Maître JALAIN, avocat en droit du travail à Bordeaux

10 conseils pratiques avant de contester son licenciement devant le conseil de prud’hommes par Maître JALAIN, avocat en droit du travail

Passer l’annonce fort déstabilisante d’un licenciement, il existe quelques reflexes à observer qui faciliteront grandement la tache du salarié dans la phase de l’après licenciement qui doit lui permettre soit de négocier de façon la plus avantageuse possible une transaction dans le cadre d’une négociation soit, si aucune solution amiable n’apparait possible, « préparer ses armes » dans le cadre d’un contentieux prud’homal à venir.

Le salarié dispose en effet de différents recours et solutions d’accompagnement pour installer un rapport de force intelligent vis-à-vis son employeur.
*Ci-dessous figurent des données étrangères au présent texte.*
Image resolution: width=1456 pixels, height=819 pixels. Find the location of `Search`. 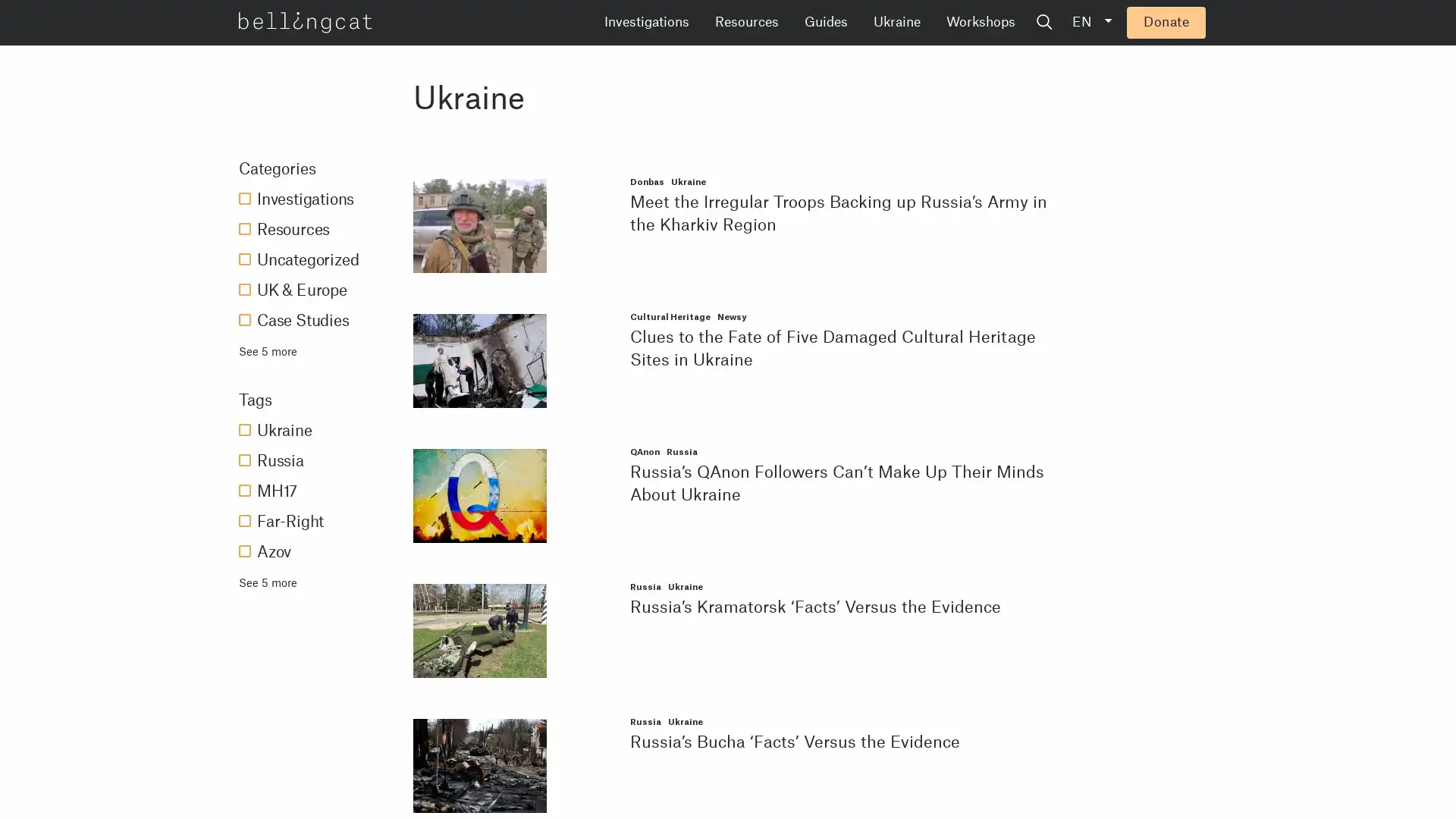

Il convient ainsi de faire le point sur les reflexes à avoir.

1) Anticipez

Avant même l’annonce officielle du licenciement, évitez d’être pris en défaut, oralement ou par écrit : prenez les choses en amont et répondez systématiquement par ecrit sur la base des reproches qui vous sont faits.

Le cas du licenciement économique ?

En cas de licenciement pour motif économique, l’entreprise respecte ou non les règles. « Mais il reste une marge d’interprétation énorme, il y a toujours des choses à vérifier : la situation de l’entreprise justifie-t-elle le licenciement ? l’entreprise a-t-elle envisagé un reclassement en interne ? C’est une obligation, si elle ne le fait pas on est face à un licenciement abusif », pointe Maître Boutiron.

2) Se préconstituer des preuves

Boite emails, rapports d’activités, d’entretien annuel vous concernant, rapports des délégués du personnel ou du Comité d’entreprise pointant des dysfonctionnements imputables à votre entreprise pour des faits qui concernent votre licenciement …. tous ces documents qui pourront mettre en relief votre efficacité ou vos bons résultats au service de l’entreprise seront essentiels surtout si votre licenciement est de nature disciplinaire ou lié à une insuffisance professionnelle.

La jurisprudence de la cour de cassation a façonné un véritable régime d’immunité pour le salarié qui capte, sans en informer l’employeur, puis utiliser pour sa défense des documents internes à l’entreprise, mêmes si ces derniers revêtent un caractère confidentiel.

En revanche, aucun enregistrement vocal de votre ancien employeur réalisé à son insu, même particulièrement compromettant, ne pourra être recevable comme preuve devant le conseil de prud’hommes, celle-ci étant jugée comme déloyale et donc irrecevable.

Par ailleurs, toutes attestations de salariés ou de clients de votre entreprise qui mettraient à mal la position de votre employeur sont des éléments de preuves particulièrement redoutables.

Il faudra à ce titre penser à faire rédiger ces attestations de façon manuscrite et dans la forme de l’article de l’article 202 du code de procédure civile sans quoi leur recevabilité pourra être aisément contestée par votre ancien employeur.

3) Vous faire assister

Votre employeur ne doit pas avoir pris la décision de votre licenciement avant l’entretien préalable au licenciement puisqu’en vert des dispositions du Code du travail, il est tenu d’indiquer lors de cet entretien les motifs du licenciement envisagé et de recueillir les éventuelles explications du salarié.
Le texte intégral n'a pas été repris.